I have always suffered with depression, anxiety and panic attacks but until the diagnosis I was coping with things much better.  Having gone through cancer, it reared its ugly head again and I felt like I was back to square one.  There was so much to think about: Why did this happen to me?  Will it happen again? How do I feel about my body now? How do other people view me?  Do I want reconstruction?  What happened to the me I used to be? The list of things going round in my head was endless.

When I started the counselling, I found that I really needed to talk over the traumas I’d been through, from having weak veins and having the nurses spend a good couple of hours every day trying to get 4000mg of antibiotics into me, to what having no breasts meant to me and how I was going to recover.  But one of the most valuable things for me about having a counsellor is that it is my hour to say what I want to, however I want to.  I have a chance to talk about my fears and worries in a place where I don’t feel judged and I don’t feel as though I’m are going to offend anyone.  To have that release once a week was – and still is – immense.

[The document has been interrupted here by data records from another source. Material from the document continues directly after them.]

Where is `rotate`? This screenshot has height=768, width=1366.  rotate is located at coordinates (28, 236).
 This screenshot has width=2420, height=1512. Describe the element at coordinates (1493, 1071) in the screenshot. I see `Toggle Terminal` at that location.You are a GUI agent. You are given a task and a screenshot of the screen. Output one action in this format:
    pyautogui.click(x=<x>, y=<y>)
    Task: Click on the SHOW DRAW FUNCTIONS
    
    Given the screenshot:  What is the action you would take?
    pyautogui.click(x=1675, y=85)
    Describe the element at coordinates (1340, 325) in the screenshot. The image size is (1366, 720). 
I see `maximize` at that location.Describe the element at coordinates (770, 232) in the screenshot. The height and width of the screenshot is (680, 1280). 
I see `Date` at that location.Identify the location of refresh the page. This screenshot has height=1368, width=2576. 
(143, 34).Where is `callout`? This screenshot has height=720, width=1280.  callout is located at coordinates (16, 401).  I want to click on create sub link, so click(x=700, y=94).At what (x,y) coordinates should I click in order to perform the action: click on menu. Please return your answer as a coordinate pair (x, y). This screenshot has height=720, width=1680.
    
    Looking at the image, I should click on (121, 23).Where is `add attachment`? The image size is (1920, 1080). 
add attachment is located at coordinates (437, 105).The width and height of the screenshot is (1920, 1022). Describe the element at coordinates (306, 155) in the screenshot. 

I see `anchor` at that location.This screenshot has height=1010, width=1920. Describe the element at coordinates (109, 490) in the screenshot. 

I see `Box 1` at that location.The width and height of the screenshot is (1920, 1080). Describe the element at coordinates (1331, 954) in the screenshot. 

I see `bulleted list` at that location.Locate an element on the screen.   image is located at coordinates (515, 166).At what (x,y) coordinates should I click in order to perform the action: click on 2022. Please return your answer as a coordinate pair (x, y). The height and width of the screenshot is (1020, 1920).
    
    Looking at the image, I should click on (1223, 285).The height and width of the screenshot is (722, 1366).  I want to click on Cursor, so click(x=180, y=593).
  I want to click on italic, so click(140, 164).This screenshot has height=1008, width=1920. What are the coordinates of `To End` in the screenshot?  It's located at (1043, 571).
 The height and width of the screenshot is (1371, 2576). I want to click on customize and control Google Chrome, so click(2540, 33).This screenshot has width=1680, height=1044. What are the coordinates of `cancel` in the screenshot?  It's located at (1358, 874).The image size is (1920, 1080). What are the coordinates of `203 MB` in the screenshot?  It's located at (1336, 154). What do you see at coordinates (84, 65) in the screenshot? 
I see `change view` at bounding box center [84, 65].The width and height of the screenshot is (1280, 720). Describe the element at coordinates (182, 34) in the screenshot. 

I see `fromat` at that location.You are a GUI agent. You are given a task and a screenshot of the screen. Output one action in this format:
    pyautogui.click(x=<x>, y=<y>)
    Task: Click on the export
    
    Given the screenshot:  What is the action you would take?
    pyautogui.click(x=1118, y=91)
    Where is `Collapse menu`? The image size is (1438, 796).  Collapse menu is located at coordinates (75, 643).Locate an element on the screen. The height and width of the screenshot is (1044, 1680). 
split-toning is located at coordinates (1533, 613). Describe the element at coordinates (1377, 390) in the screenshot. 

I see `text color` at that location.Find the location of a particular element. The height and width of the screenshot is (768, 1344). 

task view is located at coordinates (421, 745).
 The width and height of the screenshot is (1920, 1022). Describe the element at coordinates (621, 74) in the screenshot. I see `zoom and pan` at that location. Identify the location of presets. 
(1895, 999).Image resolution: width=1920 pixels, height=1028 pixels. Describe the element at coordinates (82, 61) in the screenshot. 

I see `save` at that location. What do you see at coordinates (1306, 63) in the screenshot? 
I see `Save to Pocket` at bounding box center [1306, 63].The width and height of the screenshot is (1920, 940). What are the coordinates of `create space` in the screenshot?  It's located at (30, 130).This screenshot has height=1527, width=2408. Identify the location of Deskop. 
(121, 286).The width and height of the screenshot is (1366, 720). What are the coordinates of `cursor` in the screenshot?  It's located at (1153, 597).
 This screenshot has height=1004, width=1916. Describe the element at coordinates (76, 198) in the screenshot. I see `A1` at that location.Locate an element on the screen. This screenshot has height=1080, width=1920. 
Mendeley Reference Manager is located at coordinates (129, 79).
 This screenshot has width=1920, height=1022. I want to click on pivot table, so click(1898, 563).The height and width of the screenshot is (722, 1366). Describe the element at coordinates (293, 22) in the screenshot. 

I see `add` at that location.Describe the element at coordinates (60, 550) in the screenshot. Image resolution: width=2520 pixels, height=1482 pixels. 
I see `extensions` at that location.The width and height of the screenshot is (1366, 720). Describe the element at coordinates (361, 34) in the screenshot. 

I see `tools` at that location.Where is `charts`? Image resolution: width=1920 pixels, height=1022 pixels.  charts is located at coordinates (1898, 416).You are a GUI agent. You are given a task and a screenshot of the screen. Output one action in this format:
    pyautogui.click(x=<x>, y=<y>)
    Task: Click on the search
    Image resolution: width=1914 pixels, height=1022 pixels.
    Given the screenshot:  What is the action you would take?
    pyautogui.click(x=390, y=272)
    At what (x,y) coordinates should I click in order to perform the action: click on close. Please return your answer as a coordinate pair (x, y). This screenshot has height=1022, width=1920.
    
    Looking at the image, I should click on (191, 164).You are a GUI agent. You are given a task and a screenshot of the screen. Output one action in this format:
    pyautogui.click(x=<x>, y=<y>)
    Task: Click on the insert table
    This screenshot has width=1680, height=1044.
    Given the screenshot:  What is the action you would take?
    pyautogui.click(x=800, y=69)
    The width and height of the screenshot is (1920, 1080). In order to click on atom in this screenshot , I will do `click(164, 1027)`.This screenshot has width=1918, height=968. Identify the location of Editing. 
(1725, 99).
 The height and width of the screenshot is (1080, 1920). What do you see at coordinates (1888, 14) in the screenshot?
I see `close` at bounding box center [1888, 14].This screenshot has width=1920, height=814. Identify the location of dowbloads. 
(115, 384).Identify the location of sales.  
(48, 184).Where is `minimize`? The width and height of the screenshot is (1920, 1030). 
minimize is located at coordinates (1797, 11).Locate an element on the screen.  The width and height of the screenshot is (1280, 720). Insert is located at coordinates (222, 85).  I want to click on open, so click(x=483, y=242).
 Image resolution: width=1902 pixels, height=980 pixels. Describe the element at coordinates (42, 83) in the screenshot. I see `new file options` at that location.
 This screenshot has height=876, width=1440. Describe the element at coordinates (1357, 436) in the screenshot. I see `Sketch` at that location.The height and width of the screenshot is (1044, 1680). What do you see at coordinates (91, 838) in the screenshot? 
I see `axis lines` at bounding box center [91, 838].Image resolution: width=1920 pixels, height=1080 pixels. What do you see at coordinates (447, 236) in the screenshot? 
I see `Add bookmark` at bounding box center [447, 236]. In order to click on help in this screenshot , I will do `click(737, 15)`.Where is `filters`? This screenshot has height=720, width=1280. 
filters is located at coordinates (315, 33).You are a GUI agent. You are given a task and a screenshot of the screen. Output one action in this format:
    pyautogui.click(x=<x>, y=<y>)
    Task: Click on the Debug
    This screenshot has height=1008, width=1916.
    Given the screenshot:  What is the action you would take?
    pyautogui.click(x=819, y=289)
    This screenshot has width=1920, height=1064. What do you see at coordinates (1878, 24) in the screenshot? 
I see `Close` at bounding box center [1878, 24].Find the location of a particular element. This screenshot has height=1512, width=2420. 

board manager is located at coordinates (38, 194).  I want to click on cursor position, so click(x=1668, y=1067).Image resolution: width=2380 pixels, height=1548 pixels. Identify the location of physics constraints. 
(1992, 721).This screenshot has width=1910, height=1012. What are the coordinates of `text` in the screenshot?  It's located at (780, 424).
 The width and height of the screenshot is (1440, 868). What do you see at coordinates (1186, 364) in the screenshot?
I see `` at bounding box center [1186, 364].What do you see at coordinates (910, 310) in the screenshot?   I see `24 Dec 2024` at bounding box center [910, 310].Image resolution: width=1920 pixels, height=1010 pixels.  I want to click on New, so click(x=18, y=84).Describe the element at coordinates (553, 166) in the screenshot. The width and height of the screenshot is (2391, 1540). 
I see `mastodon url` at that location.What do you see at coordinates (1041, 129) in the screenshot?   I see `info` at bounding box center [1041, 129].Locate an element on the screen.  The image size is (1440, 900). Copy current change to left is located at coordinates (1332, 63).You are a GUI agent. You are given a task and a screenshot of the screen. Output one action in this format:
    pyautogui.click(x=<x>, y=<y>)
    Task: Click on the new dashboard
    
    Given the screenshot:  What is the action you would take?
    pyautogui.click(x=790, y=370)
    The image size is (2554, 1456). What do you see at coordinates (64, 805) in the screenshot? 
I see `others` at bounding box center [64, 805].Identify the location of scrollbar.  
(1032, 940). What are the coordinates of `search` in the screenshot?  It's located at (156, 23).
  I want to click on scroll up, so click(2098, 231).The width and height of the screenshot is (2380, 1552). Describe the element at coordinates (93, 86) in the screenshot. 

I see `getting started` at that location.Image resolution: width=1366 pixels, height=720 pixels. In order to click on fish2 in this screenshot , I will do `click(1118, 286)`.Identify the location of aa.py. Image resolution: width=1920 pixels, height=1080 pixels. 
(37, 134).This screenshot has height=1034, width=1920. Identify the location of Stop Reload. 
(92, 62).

I have been able to talk through all of the issues I have with the things that have happened.  Although the counsellor doesn’t try to give me solutions, she helps me to work things out myself and has made me realise that many of my thoughts and feelings are normal.  We have also talked about the loss of my mum five years ago and my feelings about how things might have differed had she been here.  There is an endless pot of emotion to wade through or at least that’s how it can feel sometimes.

If someone had told me a couple of years ago how this experience was going to affect me, I wouldn’t have believed it.  I haven’t got to the point where I’m ready to move away from counselling but luckily I’m able to keep going until I feel ready to stop.  Counselling isn’t for everyone, but through it, I have been able to discover who I am and work out where I fit into the world again. What it has also done is to help me to accept who I am now and that this body is my “new normal”.  I have taken myself off the waiting list for reconstruction which feels like a real step forward in accepting where I am today.

If you feel it would do you good, give counselling a go and see if it helps.  Go in with an open mind and get out of it what you need. After all it’s your life, your body and your future.